A embarcação Sewol, com 476 passageiros e tripulantes, inclusive 325 escolares, virou na costa sudoeste coreana; somente 172 pessoas puderam ser salvas. As operações de resgate ainda estão em andamento; até hoje nem todos os desaparecidos puderam ser resgatados.
A esperança inicial dos familiares de encontrar sobreviventes, há muito se transformou em desespero e, sobretudo, em ira: frente à gestão de crise do governo sul-coreano e das autoridades. Os sobreviventes exigem respostas. Eles querem saber por que as primeiras operações de resgate foram iniciadas tão tarde e exigem a punição dos responsáveis, em frequentes manifestações nas cercanias do palácio presidencial.
Somente após quase duas semanas a presidente da Coreia do Sul, Park Geun-hye pediu publicamente desculpas ao povo de seu país, e admitiu erros na gestão da catástrofe. Pouco antes, o anúncio da renúncia do primeiro-ministro Chung Hon-won já fora uma primeira consequência.
Além disso, o CEO da companhia de navegação Chong Hae Jin Marine e outros quatro funcionários estão em prisão preventiva e o capitão e, na quinta-feira (15/05), três outros membros da tripulação foram indiciados por homicídio culposo. Todos os demais membros da tripulação da balsa Sewol estão sob custódia.
Mas tudo isso não é suficiente para tranquilizar os sul-coreanos, normalmente tão disciplinados. Um mês após o naufrágio da balsa Sewol, o país ainda cambaleia, escreveu o autor sul-coreano Kim Young-ha, em artigo publicado no jornal The New York Times.
“Para quem está de fora, pode parecer que a tragédia de Sewol seria uma tragédia como qualquer outra. Uma tragédia, uma que a nação vai, forçosamente, superar a qualquer momento.” Mas tal imagem é enganosa, na visão do autor.

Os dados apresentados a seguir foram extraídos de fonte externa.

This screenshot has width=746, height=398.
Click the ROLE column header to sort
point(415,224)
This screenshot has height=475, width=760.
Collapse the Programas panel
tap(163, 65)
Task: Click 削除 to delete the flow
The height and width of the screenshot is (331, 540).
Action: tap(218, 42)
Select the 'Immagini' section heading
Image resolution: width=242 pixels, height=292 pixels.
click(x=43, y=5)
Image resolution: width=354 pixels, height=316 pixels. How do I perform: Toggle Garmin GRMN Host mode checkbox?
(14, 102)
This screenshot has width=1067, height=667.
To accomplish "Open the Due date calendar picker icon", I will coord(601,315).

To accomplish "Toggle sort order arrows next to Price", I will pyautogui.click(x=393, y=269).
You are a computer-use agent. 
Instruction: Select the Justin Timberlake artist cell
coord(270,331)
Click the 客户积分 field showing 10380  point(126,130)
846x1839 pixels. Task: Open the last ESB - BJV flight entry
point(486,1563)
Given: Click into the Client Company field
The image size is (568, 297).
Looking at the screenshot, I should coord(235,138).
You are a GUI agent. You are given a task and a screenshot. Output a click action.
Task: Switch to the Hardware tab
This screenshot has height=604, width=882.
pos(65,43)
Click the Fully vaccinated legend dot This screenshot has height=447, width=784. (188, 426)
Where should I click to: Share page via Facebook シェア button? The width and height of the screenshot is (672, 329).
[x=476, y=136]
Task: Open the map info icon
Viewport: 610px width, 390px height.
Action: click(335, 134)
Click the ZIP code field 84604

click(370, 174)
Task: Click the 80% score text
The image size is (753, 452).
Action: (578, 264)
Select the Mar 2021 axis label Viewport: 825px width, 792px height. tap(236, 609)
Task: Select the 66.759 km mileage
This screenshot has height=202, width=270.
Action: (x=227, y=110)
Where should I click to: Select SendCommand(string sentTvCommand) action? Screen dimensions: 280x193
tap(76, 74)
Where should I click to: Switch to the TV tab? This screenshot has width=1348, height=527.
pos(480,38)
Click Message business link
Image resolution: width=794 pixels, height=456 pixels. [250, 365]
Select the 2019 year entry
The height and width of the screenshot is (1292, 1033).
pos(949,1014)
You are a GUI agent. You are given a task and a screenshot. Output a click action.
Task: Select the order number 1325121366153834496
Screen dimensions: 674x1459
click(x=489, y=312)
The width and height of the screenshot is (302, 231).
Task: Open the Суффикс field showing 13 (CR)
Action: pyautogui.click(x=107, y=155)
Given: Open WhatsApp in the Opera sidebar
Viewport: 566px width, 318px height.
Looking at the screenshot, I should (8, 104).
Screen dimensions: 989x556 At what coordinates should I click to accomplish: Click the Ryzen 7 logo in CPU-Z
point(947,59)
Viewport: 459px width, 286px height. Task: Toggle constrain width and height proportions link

“Aqui, na Coreia do Sul, a sensação é de que o país jamais será o mesmo. O acidente traumatizou nossa psique nacional e minou a nossa autoimagem.” Segundo Kim, muitos coreanos estão se perguntando se “o crescimento descontrolado, aliado à regulamentação negligente por parte do governo”, não teria um preço alto demais.